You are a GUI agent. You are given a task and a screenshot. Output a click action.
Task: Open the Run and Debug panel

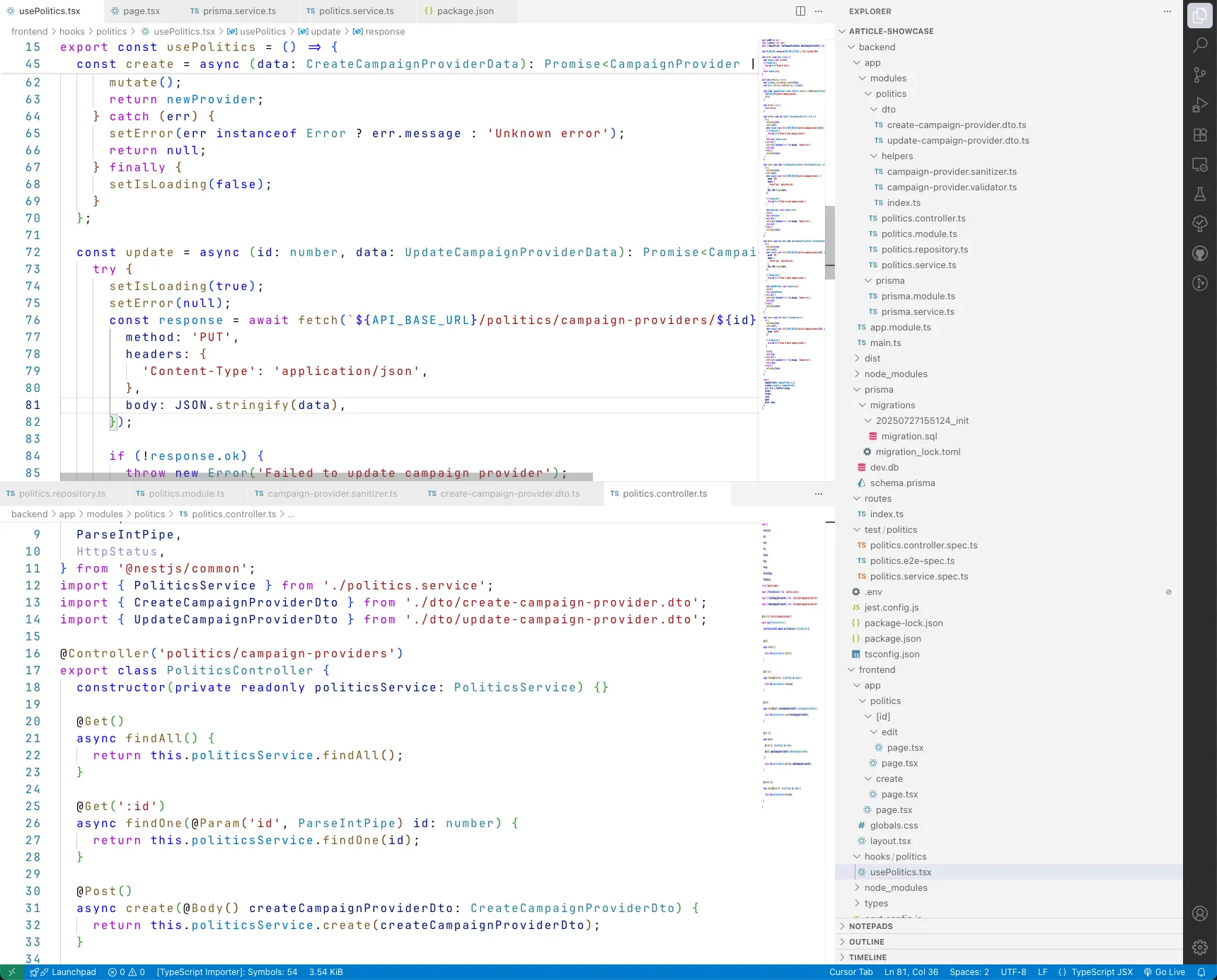click(x=1200, y=104)
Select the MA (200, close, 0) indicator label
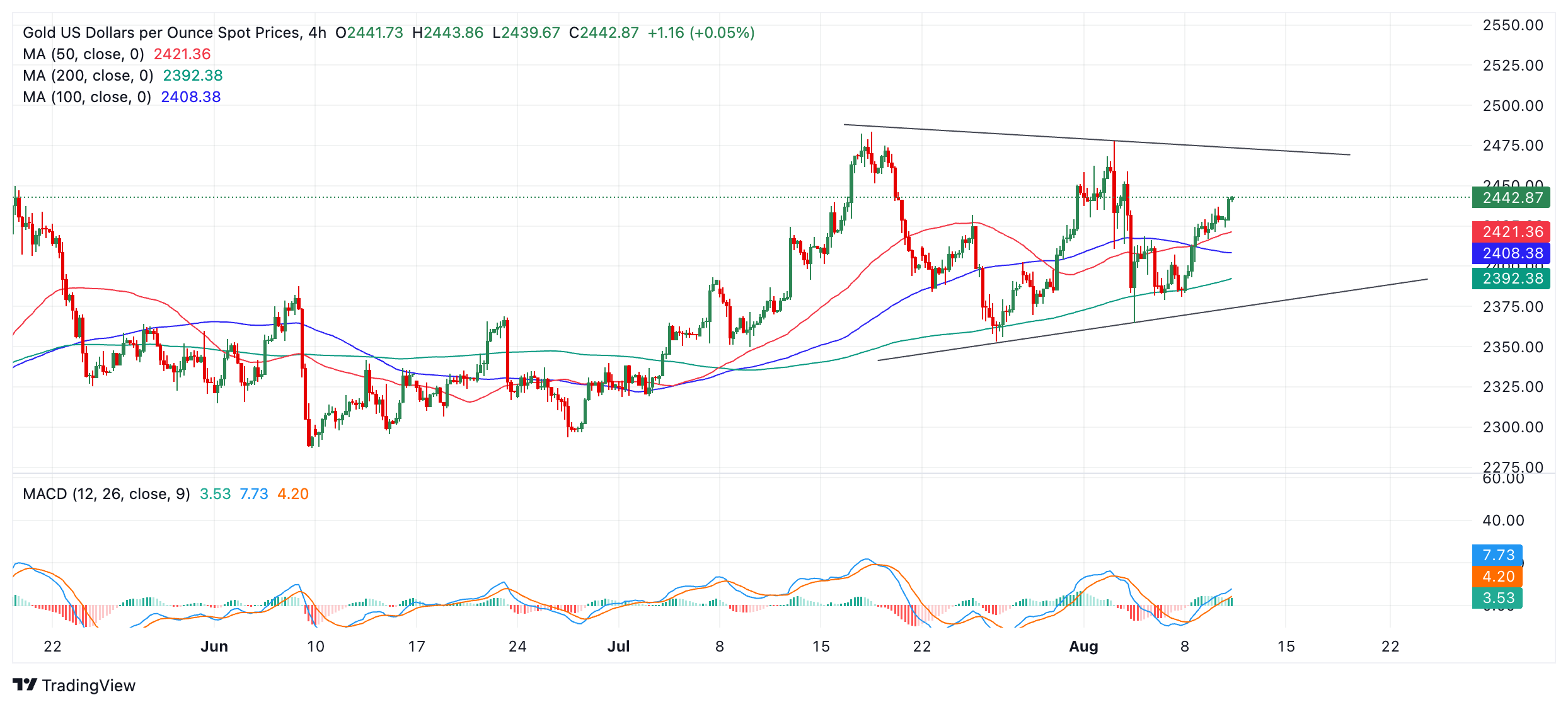 88,76
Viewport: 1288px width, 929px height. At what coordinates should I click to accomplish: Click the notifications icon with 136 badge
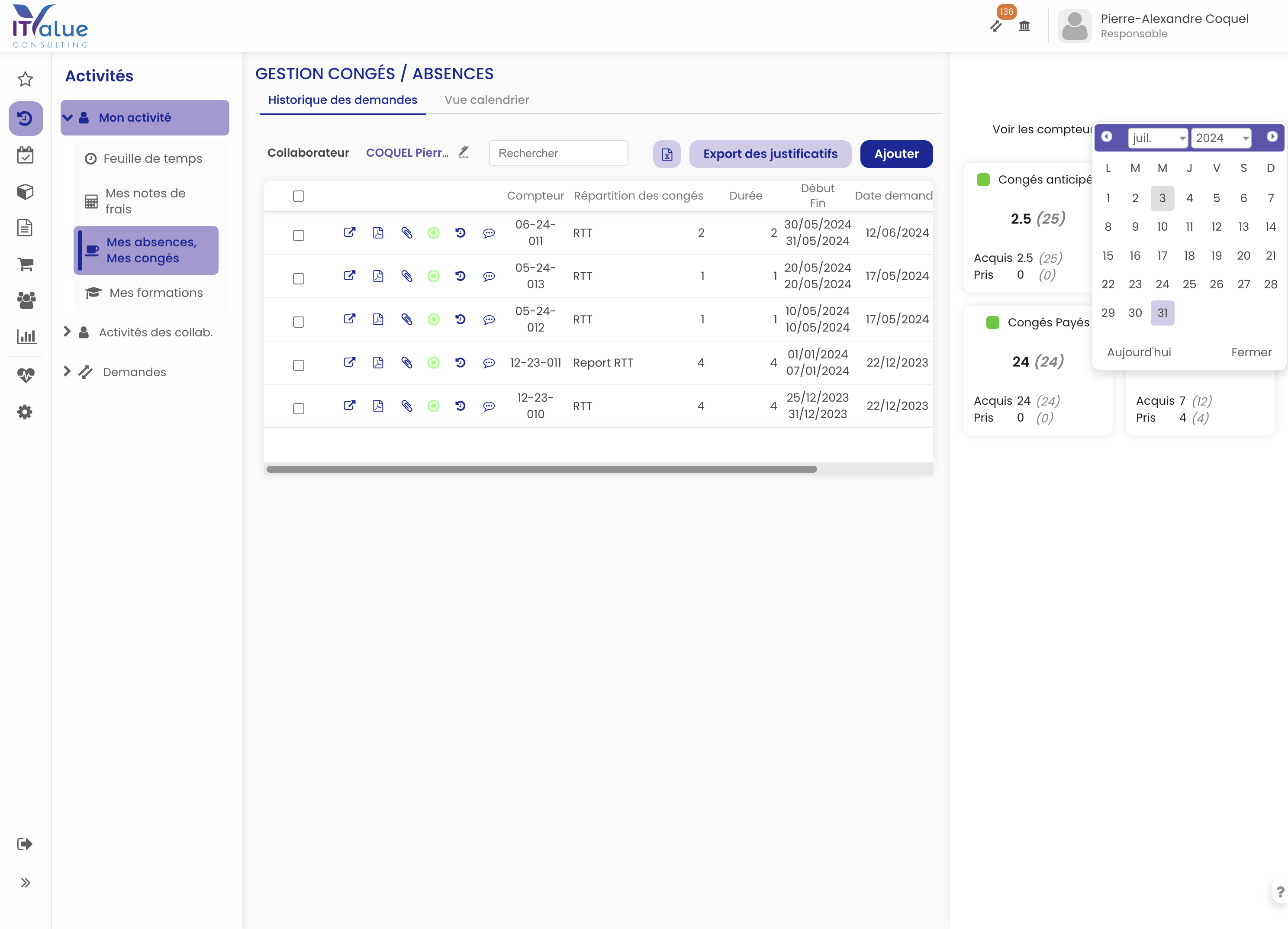pyautogui.click(x=996, y=25)
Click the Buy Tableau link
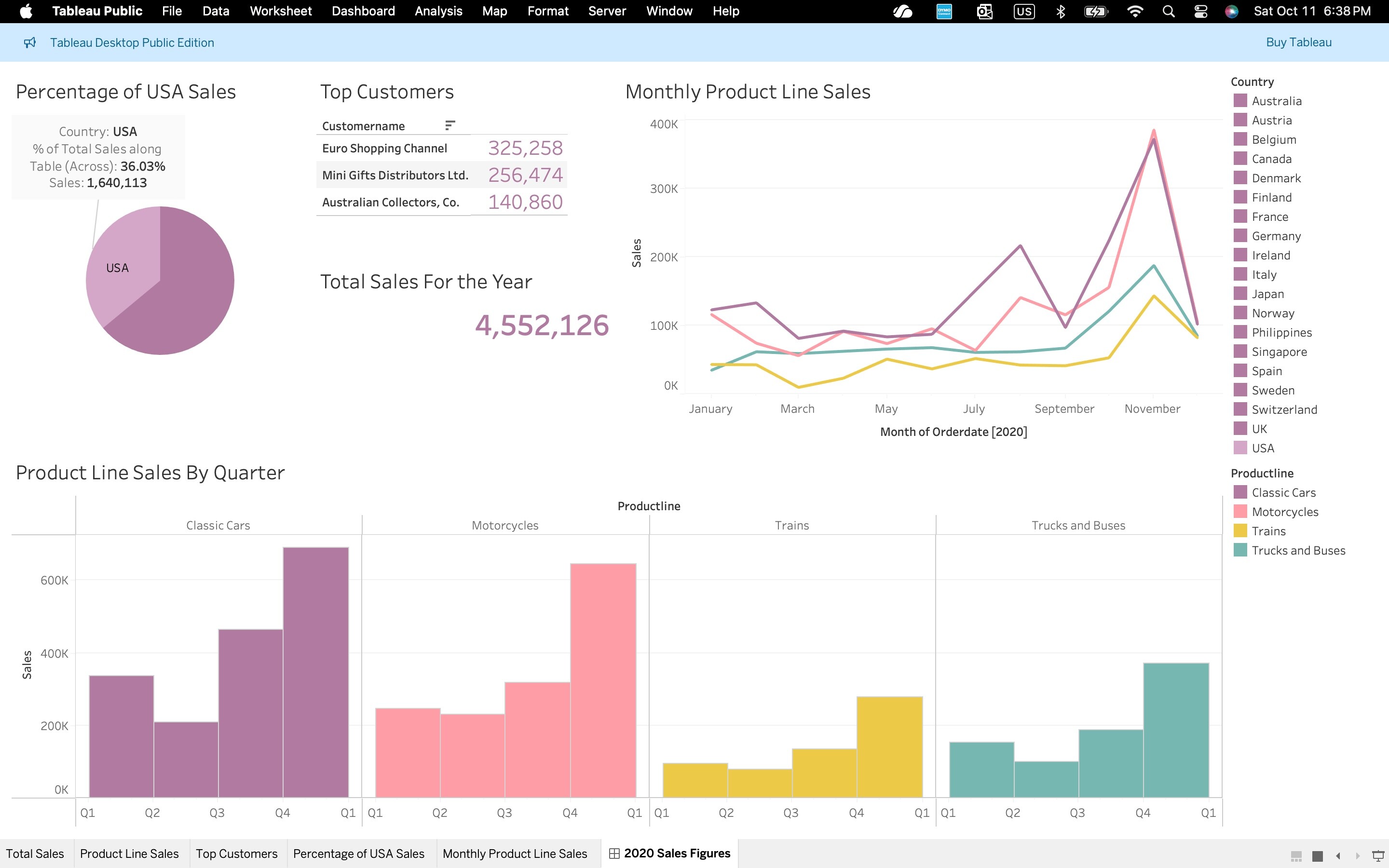Image resolution: width=1389 pixels, height=868 pixels. click(x=1298, y=42)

§ To do
Beginning with the line that contains "Viewport: 1288px width, 929px", write out the remaining lines of the listing above through the last, exactly and only those, without pictures.

§ Output for this exercise
Viewport: 1288px width, 929px height. At what coordinates should I click to accomplish: Click the notifications icon with 136 badge
pyautogui.click(x=996, y=25)
Click the Buy Tableau link
Image resolution: width=1389 pixels, height=868 pixels. click(x=1298, y=42)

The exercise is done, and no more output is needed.